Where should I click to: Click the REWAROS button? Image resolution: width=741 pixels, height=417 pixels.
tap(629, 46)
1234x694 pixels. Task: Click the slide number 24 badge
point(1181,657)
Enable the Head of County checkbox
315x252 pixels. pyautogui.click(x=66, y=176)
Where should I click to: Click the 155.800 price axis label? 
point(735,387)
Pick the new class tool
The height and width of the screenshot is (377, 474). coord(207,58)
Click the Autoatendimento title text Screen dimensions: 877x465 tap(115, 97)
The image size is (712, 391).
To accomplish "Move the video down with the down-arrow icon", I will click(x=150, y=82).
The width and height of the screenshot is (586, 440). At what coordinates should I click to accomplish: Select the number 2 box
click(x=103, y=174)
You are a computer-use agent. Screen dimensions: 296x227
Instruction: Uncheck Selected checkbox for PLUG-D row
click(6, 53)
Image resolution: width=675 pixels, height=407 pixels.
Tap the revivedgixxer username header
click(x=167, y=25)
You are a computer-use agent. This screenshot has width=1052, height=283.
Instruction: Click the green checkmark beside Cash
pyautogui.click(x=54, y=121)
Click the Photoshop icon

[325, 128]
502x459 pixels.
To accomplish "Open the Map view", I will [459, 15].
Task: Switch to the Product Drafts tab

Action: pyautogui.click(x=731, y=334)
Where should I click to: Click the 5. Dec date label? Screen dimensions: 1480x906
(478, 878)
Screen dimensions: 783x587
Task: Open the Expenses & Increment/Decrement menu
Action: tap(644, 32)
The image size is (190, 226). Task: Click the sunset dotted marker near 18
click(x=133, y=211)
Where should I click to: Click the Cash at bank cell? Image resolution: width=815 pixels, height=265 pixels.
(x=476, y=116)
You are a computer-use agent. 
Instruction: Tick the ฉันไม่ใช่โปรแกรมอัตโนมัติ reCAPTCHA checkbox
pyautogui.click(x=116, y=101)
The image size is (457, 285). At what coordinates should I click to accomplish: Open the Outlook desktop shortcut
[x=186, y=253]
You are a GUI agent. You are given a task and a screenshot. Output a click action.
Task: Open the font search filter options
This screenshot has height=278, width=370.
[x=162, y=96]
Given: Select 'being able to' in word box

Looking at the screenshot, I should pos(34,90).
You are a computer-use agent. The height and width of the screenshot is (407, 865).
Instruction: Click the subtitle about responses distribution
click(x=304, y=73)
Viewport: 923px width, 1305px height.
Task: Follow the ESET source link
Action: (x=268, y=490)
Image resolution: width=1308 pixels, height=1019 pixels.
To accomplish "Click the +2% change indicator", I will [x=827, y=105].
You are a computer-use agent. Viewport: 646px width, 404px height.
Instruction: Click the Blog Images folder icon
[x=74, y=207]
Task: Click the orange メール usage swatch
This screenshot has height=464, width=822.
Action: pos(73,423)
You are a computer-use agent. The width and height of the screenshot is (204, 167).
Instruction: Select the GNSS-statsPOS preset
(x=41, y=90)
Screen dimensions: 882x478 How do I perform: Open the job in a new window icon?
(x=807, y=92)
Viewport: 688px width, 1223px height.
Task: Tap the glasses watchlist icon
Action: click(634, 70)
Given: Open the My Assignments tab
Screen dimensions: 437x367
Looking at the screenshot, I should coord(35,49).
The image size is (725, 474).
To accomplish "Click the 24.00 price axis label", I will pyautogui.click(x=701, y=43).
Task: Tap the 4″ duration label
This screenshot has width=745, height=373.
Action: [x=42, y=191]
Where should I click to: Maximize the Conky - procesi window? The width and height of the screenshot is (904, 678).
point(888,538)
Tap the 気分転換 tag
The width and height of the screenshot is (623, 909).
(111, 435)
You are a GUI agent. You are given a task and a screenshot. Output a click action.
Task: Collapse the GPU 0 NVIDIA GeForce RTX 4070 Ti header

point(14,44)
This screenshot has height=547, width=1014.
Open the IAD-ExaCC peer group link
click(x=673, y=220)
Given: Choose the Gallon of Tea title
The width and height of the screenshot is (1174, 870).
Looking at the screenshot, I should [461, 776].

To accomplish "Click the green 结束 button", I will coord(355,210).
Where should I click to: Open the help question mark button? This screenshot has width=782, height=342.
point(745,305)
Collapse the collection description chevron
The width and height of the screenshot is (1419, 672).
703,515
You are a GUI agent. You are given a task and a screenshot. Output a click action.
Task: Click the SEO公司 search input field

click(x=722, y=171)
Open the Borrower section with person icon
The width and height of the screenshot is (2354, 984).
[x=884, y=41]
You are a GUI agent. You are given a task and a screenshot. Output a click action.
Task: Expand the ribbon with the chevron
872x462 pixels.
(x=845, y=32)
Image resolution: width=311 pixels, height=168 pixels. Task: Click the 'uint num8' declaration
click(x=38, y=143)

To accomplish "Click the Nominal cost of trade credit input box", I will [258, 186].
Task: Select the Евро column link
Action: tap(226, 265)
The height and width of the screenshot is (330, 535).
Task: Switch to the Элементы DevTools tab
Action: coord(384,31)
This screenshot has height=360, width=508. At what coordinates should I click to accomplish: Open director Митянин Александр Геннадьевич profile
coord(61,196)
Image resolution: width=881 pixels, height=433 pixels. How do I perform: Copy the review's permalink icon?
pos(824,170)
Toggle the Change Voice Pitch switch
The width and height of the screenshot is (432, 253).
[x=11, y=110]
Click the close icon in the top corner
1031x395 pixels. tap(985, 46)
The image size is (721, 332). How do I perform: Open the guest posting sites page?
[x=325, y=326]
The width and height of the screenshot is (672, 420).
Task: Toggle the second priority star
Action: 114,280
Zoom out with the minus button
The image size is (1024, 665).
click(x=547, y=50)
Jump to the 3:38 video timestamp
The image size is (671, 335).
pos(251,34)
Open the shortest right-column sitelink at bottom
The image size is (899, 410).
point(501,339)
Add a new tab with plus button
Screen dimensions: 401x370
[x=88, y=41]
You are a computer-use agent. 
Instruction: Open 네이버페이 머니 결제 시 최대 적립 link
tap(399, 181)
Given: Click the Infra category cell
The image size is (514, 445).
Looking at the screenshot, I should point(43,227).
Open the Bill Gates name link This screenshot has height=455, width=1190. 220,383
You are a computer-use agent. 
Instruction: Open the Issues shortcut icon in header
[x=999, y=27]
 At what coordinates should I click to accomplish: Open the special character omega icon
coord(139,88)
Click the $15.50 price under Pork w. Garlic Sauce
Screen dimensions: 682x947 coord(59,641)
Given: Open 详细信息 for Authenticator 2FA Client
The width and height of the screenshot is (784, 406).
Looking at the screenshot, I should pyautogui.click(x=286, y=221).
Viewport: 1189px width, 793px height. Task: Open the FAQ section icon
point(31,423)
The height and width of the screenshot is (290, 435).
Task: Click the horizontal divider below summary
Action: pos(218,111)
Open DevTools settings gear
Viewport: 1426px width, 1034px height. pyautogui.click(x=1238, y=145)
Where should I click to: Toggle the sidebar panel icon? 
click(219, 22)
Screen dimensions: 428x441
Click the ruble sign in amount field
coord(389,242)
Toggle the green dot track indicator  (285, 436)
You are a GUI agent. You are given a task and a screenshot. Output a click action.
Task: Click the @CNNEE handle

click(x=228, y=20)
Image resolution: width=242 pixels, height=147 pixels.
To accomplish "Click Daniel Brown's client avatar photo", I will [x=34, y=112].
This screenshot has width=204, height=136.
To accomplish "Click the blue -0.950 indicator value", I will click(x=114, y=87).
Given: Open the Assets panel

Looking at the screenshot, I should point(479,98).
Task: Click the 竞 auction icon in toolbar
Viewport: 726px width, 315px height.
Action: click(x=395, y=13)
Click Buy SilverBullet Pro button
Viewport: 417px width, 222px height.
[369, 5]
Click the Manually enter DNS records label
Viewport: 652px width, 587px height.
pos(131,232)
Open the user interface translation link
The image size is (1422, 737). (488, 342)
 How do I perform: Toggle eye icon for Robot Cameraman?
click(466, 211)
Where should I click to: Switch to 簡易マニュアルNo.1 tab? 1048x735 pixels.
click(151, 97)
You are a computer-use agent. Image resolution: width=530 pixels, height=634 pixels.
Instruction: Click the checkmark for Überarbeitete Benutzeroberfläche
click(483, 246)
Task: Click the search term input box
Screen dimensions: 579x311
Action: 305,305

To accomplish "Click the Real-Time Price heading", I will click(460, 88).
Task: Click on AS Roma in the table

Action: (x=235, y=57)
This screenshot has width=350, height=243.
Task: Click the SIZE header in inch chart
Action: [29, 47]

---

What is asked for is an exact copy of the lines above from the one containing "Task: Click the 竞 auction icon in toolbar" through the one containing "Click the Manually enter DNS records label", and only those.

**YOUR RESPONSE:**
Task: Click the 竞 auction icon in toolbar
Viewport: 726px width, 315px height.
Action: click(x=395, y=13)
Click Buy SilverBullet Pro button
Viewport: 417px width, 222px height.
[369, 5]
Click the Manually enter DNS records label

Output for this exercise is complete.